Again and again, antebellum slaves invoked one passage of scripture to counter another passage of scripture, “calling on Jesus to witness against the Bible itself.” Black preachers argued with the apostles and the epistle writers. This wasn’t dismissive, but its own form of respect. It assumed that St. Paul, and the author of 1 Peter, and many others, were guilty, mostly, of a lack of vision and imagination, and that they could be converted into a broader understanding. Lay preacher Maria Stewart said, and said rightly, that “did St. Paul but know of our wrongs and deprivations, I presume he would make no objections to our pleading in public for our rights.”

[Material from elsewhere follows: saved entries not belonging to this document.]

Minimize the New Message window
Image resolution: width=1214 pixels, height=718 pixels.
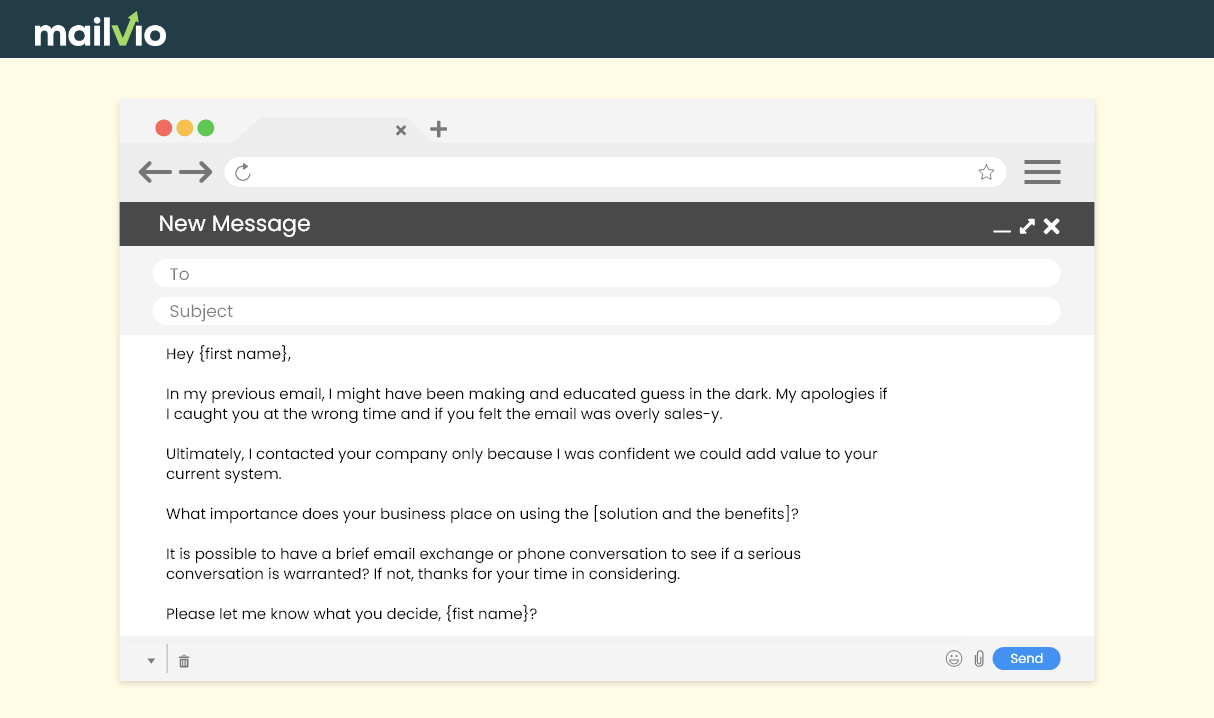tap(1002, 229)
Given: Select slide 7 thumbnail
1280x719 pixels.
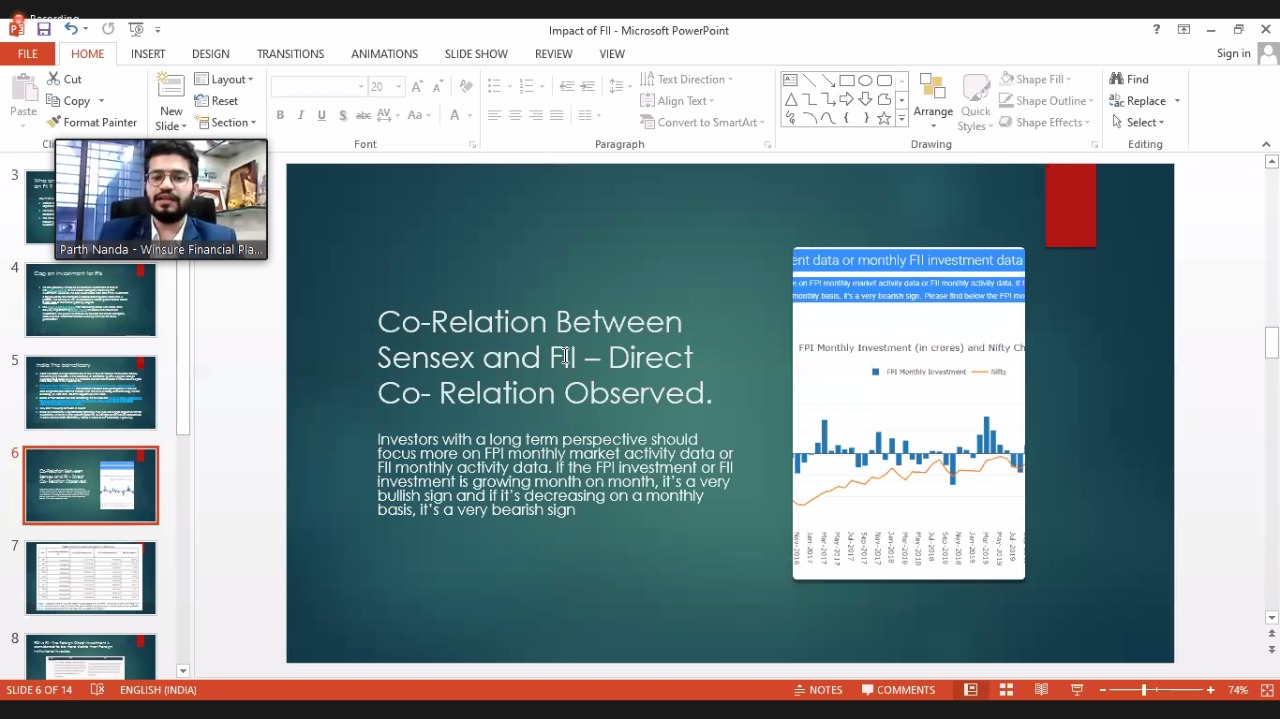Looking at the screenshot, I should coord(91,578).
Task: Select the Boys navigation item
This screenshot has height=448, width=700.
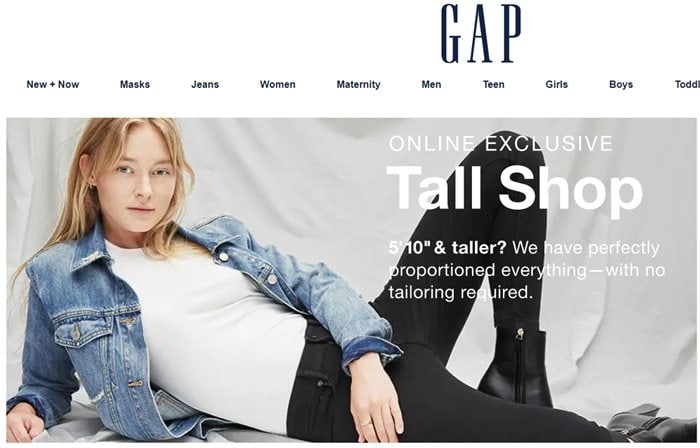Action: pos(621,84)

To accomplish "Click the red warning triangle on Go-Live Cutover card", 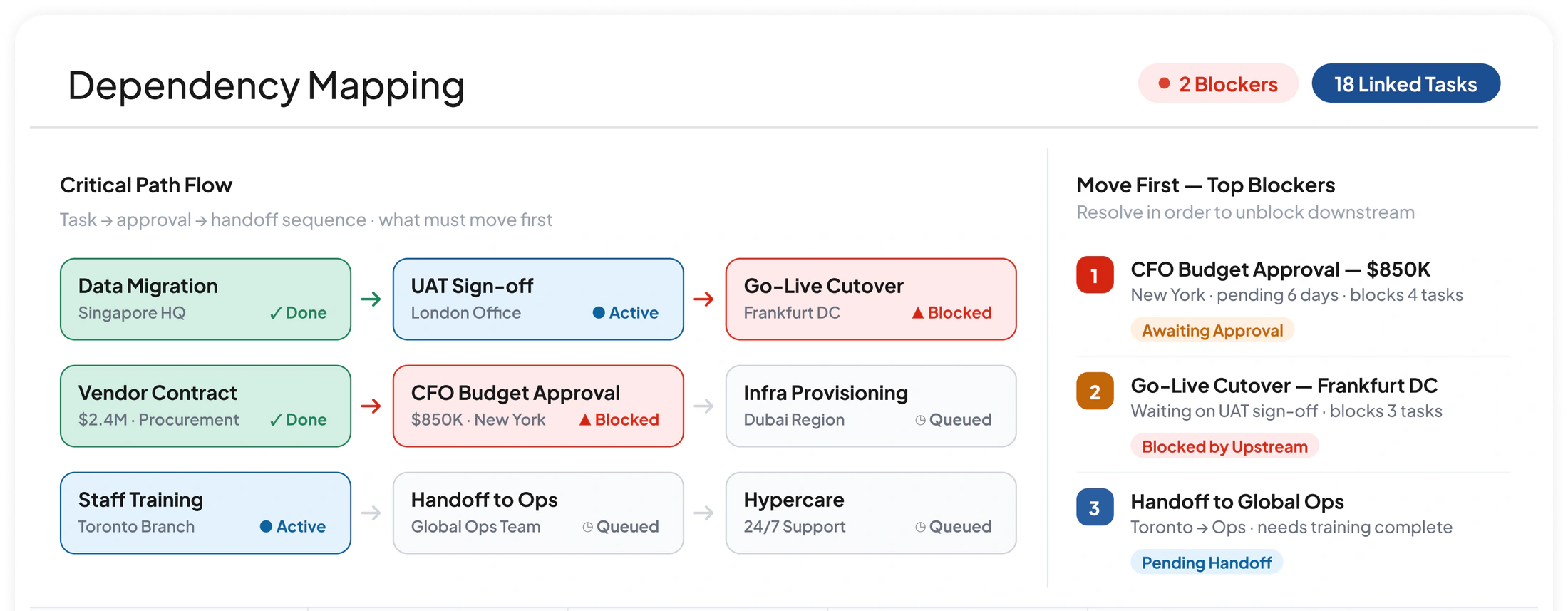I will [918, 313].

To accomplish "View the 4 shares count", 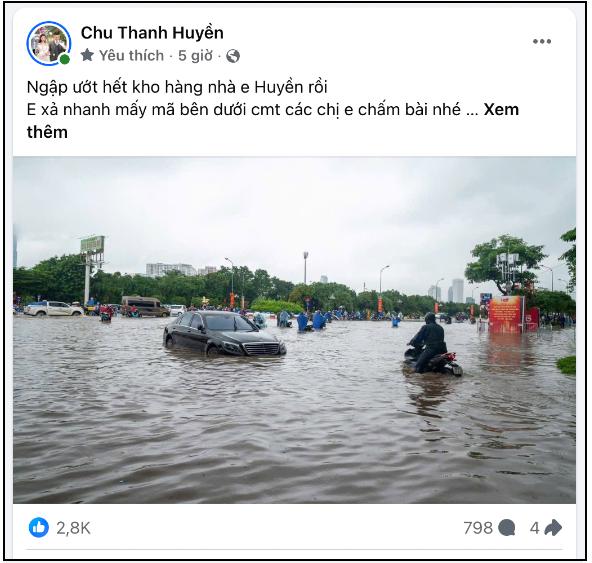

Which brings me, at long last, to my poem. Aggy was a real woman, a mild-mannered cook who, when she saw her master beat her daughter for a minor infraction, burst out into a psalm-like denunciation, asking God to take her side against her white oppressors. In my poem, I imagine her hearing 1 Peter 2:18 and responding to it. She, like everyone at the time, assumed that the letter was penned by St. Peter himself. She denounces him for his lack of vision and compassion. She implies that this lack of vision stems from the fact that he hasn’t been crucified yet. His crucifixion will come, and then, hopefully, he will understand her suffering. And she compares herself to the risen Christ, who sat on the shore of the Sea of Galilee and cooked fish for the apostles, and allowed Peter to undo his three denials by thrice promising to feed Christ’s sheep.
There is something broken in us, something that blithely diminishes the pain of others. We deny the statistics, distrust the horror stories, assume that because our lives are relatively painless and easy, painless and easy is the common mode of most of life. It’s not. Many people have a more intimate understanding of the cross than we do. They understand it well enough that they know that the goal is to get off it, not stay on it. They understand that, just as resurrection broke the stone that sealed the tomb, crucifixion is meant to break the cross, showing us that God desires an end to suffering, not for it to continue as a form of imitation, or even blessing.